L’initiative de la députée Myriam Cecchetti n’a pas eu le don de convaincre les trois fractions de la majorité gouvernementale. Le caractère sensible de la question a toutefois amené Carlo Back (déi gréng) à soumettre à la Chambre la proposition de renvoyer la motion en commission parlementaire. Une prochaine réunion de la commission de l’Énergie doit permettre d’évaluer plus en détail si le cadre légal actuel protège vraiment les plus vulnérables de se voir couper l’électricité ou le gaz.
Mettre en suspens les déguerpissements de locataires jusqu’au 30 avril 2022 est une autre initiative de déi Lénk, qui a été rejetée par une très large majorité de 56 députés.
Le dividende CO2 du Parti pirate
Marc Goergen est venu rappeler, jeudi, à la tribune de la Chambre le plein soutien du Parti pirate à la taxation des émissions de gaz à effet de serre. La taxe carbone choisie par le gouvernement irait toutefois dans la mauvaise direction. Au lieu de taxer la tonne de CO2 émise, il serait plus équitable d’introduire un dividende CO2. Plus concrètement, les pirates veulent accorder à chaque ménage un crédit de 5 tonnes de CO2 qui ne ferait l’objet d’aucune taxation. «Il s’agit d’un quota suffisant pour assurer le besoin énergétique moyen d’un ménage», argumente Marc Goergen. L’émission de toute tonne de CO2 supplémentaire devrait, par contre, être taxée.

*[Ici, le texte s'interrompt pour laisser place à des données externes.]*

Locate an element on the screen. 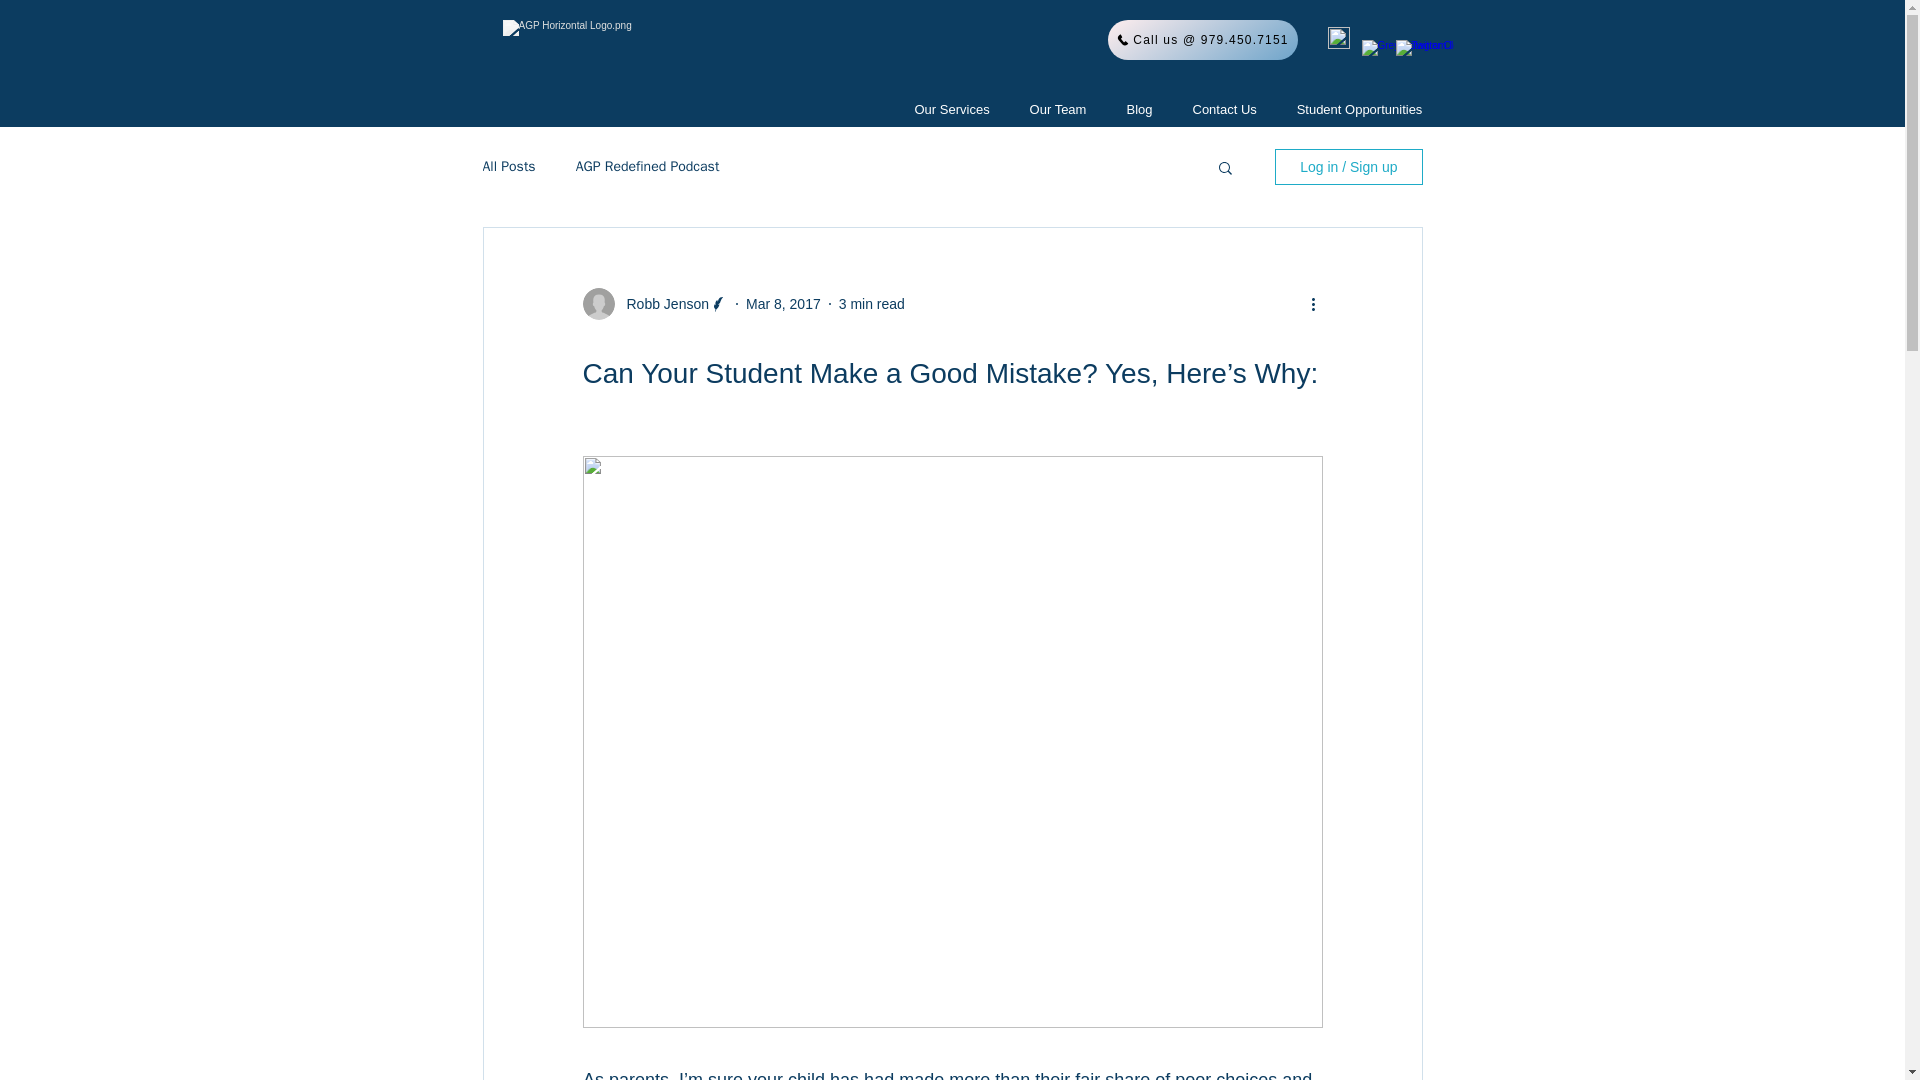 Image resolution: width=1920 pixels, height=1080 pixels. AGP Redefined Podcast is located at coordinates (648, 166).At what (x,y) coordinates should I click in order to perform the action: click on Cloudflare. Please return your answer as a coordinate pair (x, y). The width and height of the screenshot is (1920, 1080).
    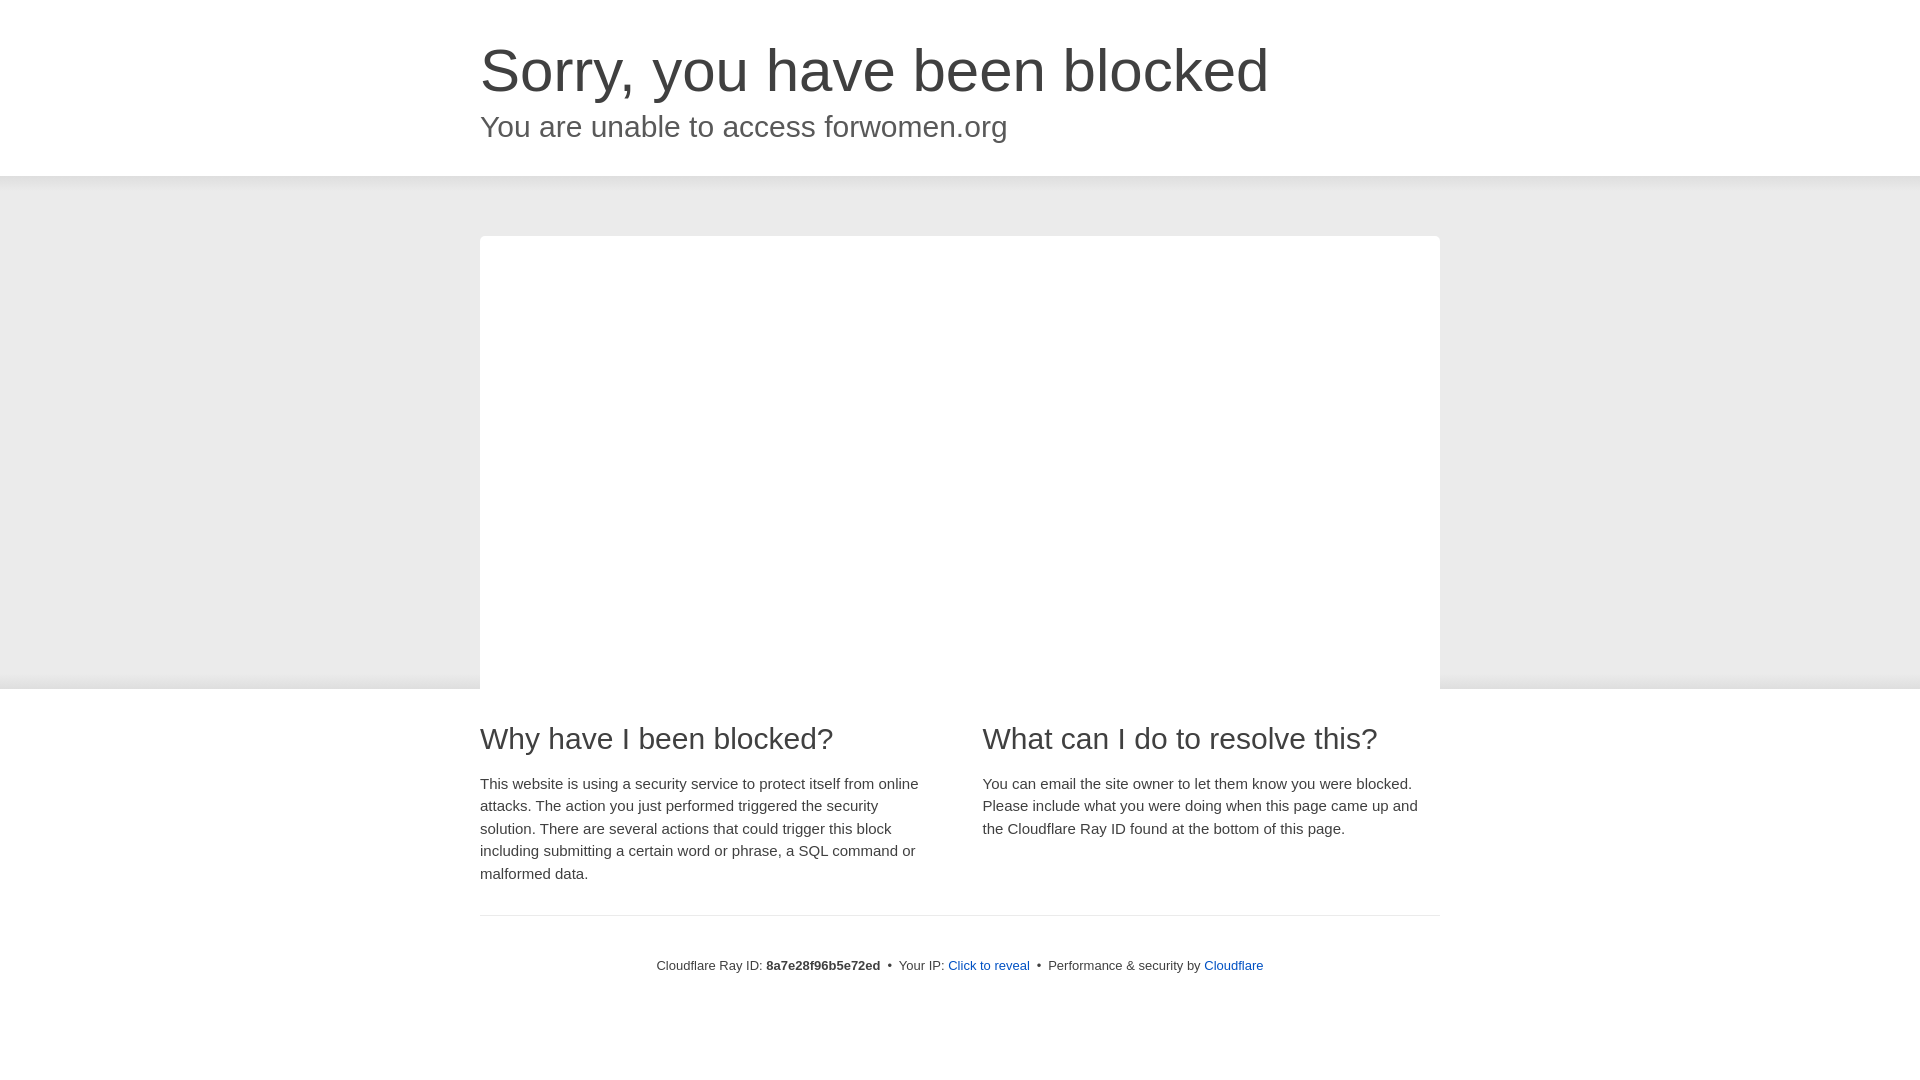
    Looking at the image, I should click on (1233, 965). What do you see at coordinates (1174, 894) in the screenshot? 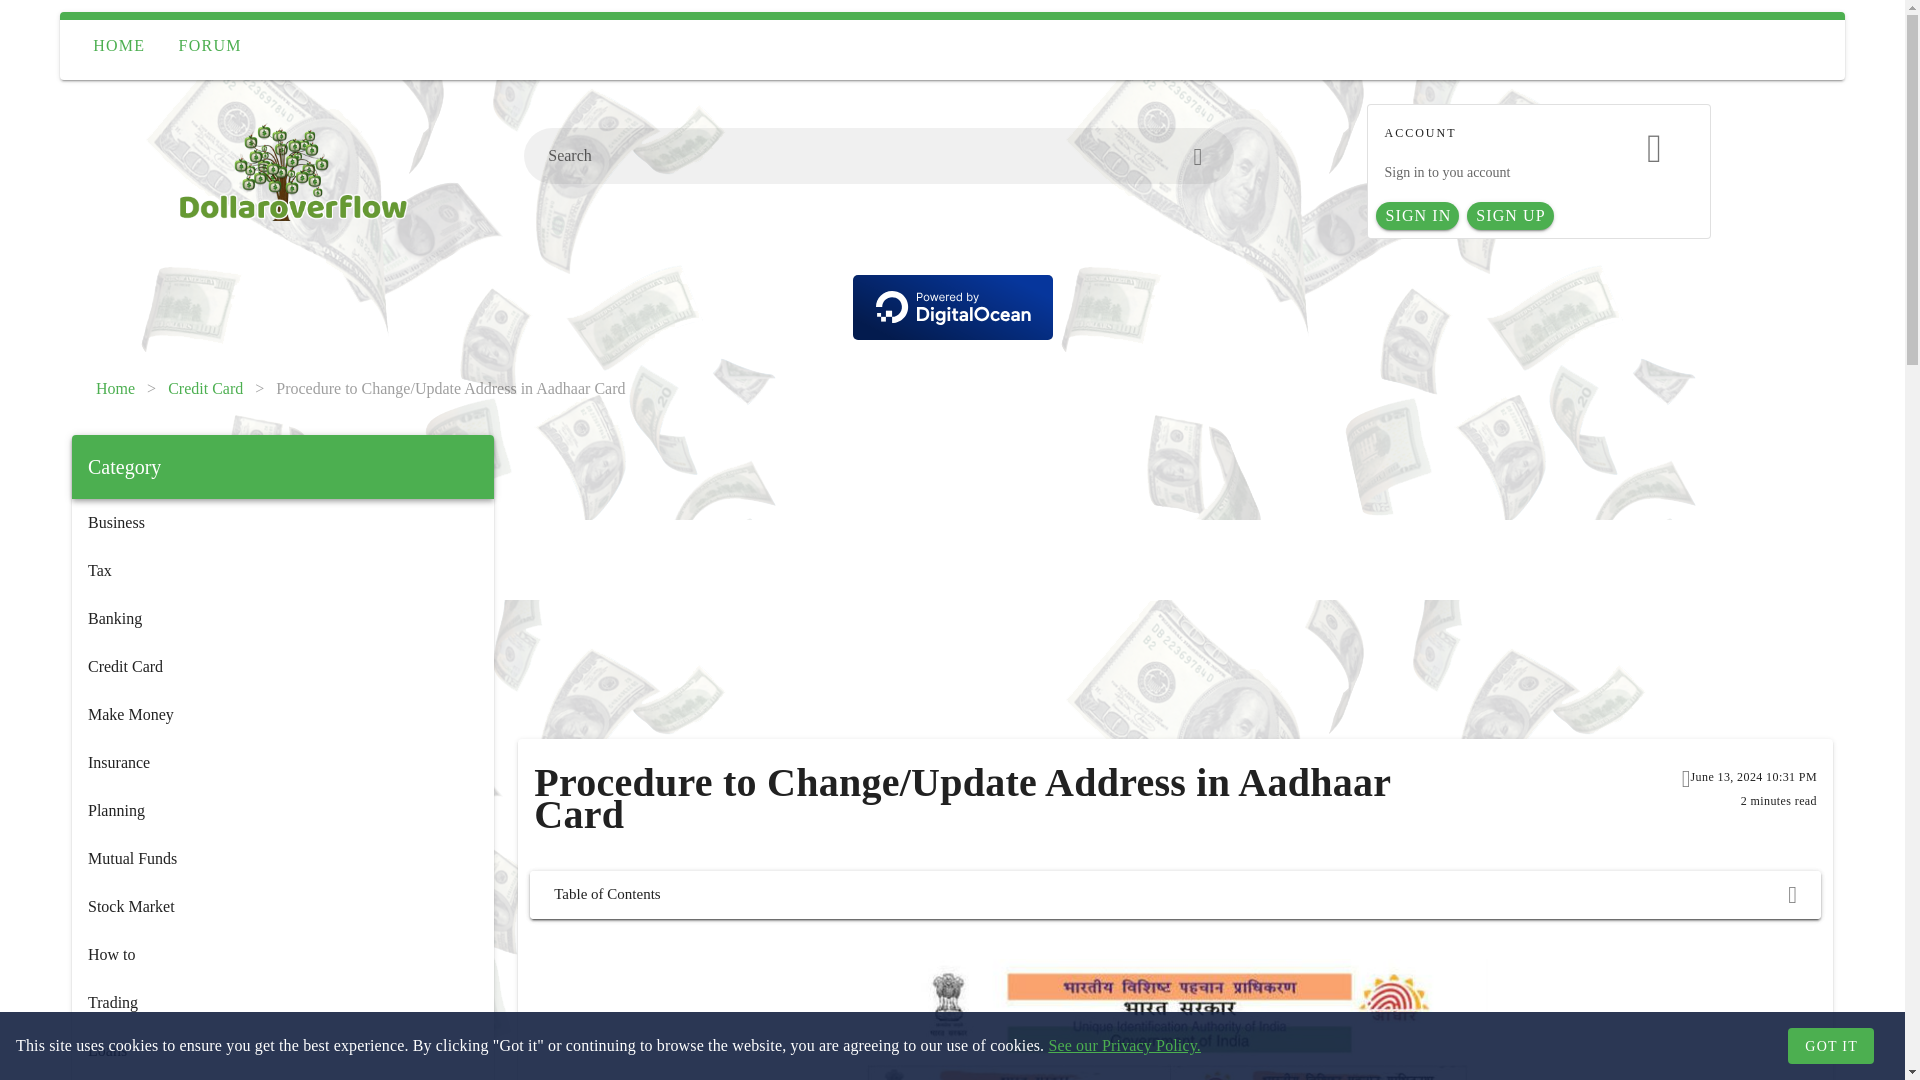
I see `Table of Contents` at bounding box center [1174, 894].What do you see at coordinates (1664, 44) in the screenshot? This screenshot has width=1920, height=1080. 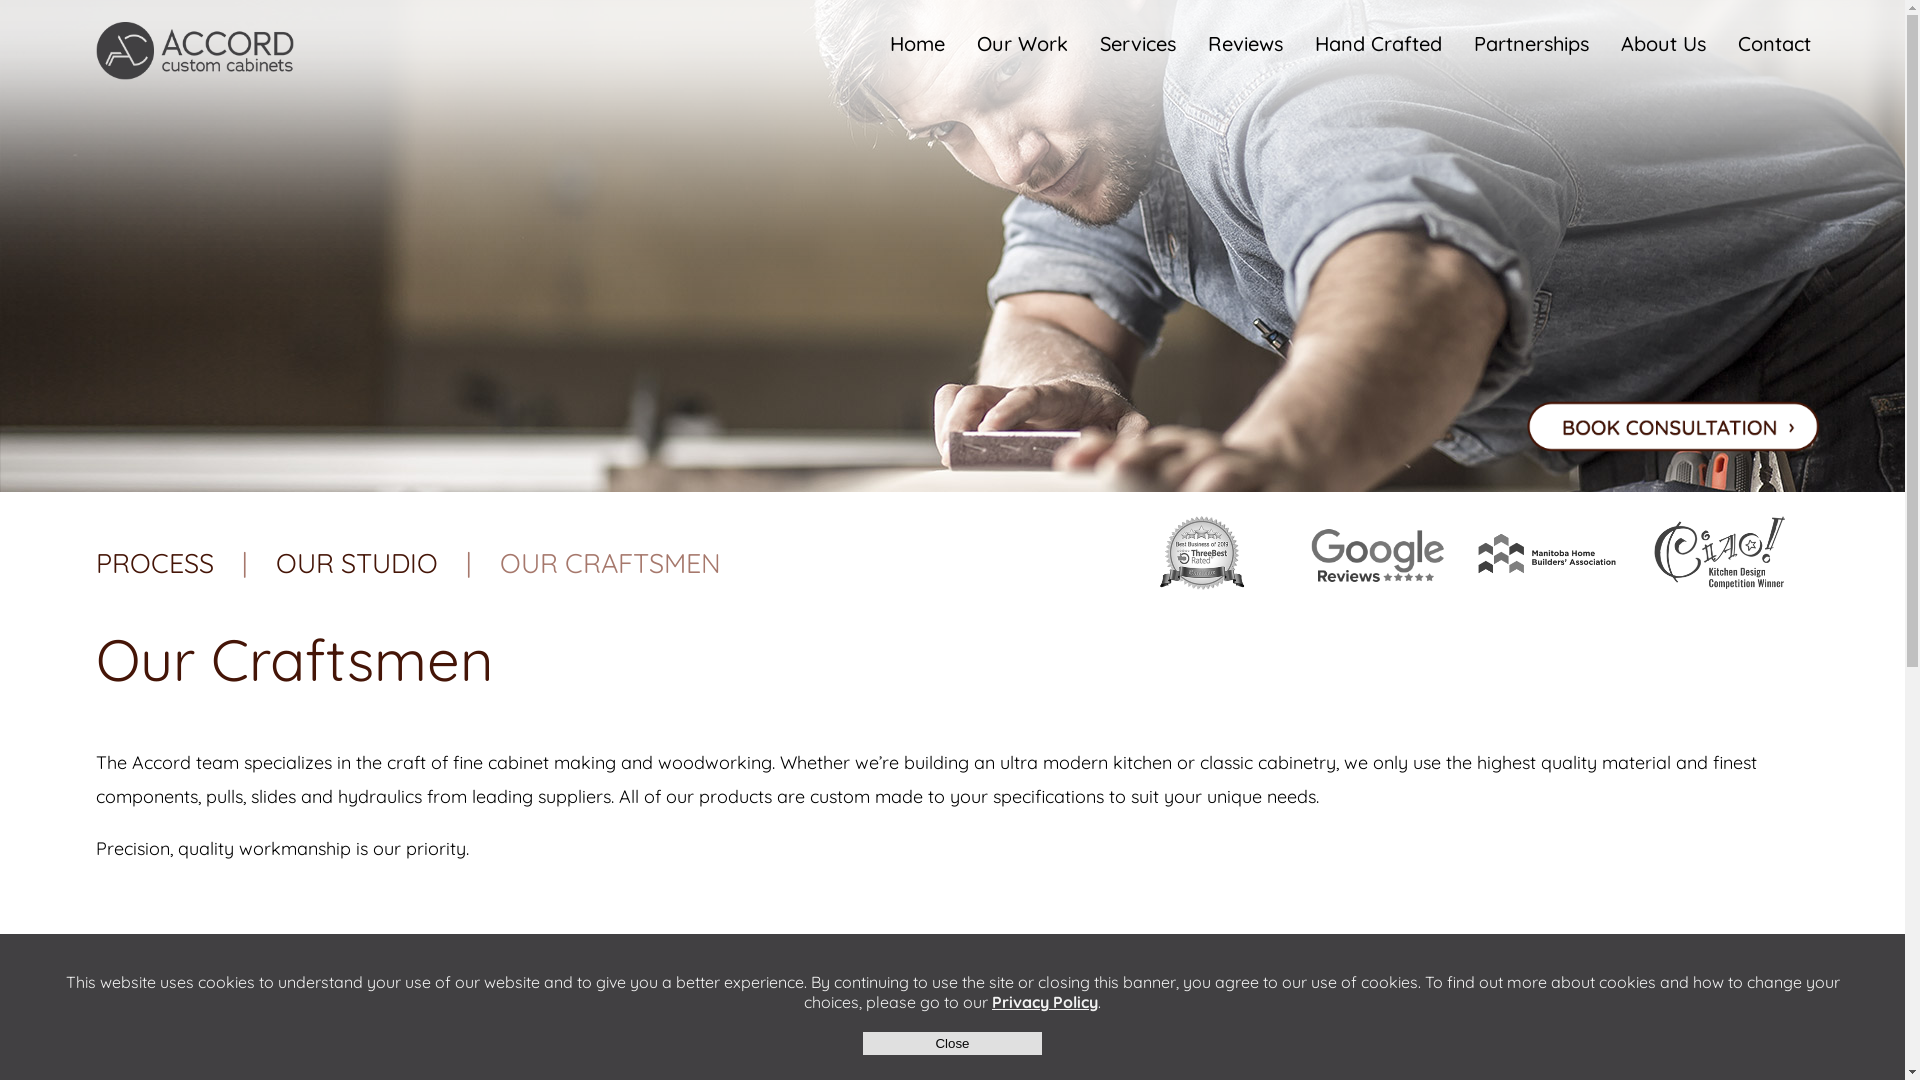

En outre, le Parti pirate plaide pour l’introduction d’une vignette CO2 pour tous les véhicules circulant sur le territoire luxembourgeois, y compris donc les navetteurs et le transit. Le prix de cette vignette devrait s’orienter à la motorisation des véhicules. «Les grosses cylindrées telles que les SUV (NDLR : ou 4×4) seront à taxer plus sévèrement que les véhicules moins polluants», note Marc Goergen.
La taxation du kérosène est une autre proposition des pirates.